Harold Rhodes was famous for his electric pianos made in the 1960s to 1985, until digital keyboards rendered every electric piano obsolete. By the late 1990s, Rhodes pianos were becoming popular again and Harold was looking to put them back in production. Joseph Brandstetter took over the company and assets after Harold died of Alzheimers in 2001, and new Rhodes pianos went back into production under his watch.

Unfortunately Brandstetter turned out to be an aggressive trademark bully, suing any website or musical instrument company using the "Rhodes" trademark. He made the fatal mistake of making infringement threats against the largest collection of potential Rhodes customers - the website fenderrhodes.com where fans of the "vintage era" Rhodes piano hang out to discuss all things Rhodes. Brandstetter managed to p!ss off the members and site owners so much that no discussion of Brandstetter's pianos are permitted at all. In an act of defiance, the website never changed its name. News got around the web and sales dropped off. A few years later, Brandstetter was seeking buyers for his company. I don't know what became of it, but the outcome of that fiasco was that few of the new pianos ever made it out of the factory.

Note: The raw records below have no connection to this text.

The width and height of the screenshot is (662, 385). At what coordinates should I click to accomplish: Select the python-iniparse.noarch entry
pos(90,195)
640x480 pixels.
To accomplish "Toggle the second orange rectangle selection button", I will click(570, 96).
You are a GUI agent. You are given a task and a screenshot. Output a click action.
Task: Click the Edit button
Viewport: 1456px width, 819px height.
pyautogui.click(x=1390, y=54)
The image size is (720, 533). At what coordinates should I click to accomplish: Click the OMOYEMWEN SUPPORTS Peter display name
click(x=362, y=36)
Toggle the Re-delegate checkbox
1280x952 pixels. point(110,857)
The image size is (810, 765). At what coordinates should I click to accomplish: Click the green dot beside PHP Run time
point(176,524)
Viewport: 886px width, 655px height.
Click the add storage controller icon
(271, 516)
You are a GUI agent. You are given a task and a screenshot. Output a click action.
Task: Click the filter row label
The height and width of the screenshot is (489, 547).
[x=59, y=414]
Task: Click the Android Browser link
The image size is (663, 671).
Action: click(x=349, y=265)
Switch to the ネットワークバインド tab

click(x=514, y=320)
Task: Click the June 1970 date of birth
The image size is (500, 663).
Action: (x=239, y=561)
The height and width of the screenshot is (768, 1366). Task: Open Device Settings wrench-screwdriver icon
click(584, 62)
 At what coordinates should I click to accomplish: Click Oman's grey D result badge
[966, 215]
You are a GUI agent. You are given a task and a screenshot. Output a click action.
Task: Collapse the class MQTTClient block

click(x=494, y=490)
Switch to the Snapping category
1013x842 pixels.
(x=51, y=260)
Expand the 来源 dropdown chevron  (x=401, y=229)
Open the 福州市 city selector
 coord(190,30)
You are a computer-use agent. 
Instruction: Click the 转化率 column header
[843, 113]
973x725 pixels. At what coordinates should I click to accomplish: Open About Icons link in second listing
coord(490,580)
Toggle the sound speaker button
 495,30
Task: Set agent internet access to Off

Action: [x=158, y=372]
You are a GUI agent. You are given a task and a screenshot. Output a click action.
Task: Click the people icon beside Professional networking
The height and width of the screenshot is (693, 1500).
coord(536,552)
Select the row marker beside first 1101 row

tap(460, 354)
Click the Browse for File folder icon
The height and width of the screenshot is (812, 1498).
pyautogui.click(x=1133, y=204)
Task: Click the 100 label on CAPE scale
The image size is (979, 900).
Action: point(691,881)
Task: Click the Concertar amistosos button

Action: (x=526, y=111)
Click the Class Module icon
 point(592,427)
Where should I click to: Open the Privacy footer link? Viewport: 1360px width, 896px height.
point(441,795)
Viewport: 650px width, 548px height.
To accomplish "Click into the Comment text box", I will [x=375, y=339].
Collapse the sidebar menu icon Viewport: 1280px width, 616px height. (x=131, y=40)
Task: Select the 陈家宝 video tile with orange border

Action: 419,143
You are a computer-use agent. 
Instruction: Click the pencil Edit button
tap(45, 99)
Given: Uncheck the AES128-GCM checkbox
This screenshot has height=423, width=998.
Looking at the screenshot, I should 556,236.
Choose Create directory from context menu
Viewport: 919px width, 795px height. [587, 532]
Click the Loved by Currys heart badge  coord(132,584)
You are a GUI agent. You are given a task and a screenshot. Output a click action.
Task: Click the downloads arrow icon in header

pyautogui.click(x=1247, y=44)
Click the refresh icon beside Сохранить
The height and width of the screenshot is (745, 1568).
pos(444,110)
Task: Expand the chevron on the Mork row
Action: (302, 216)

Comment US Environmental Regulations (Score 1) 275

Environmental regulations in the US (and likely the UK) has effectively shut down vacuum tube production in the US by the 1980s. Fabricating the heater/plate/grid/cathode elements is a toxic process. Besides acquiring the equipment, a hobby operation needs some way for disposal of the waste and the local landfill won't accept them. That's why vacuum tubes are made in countries with lax environment regulations (China, Russia, etc).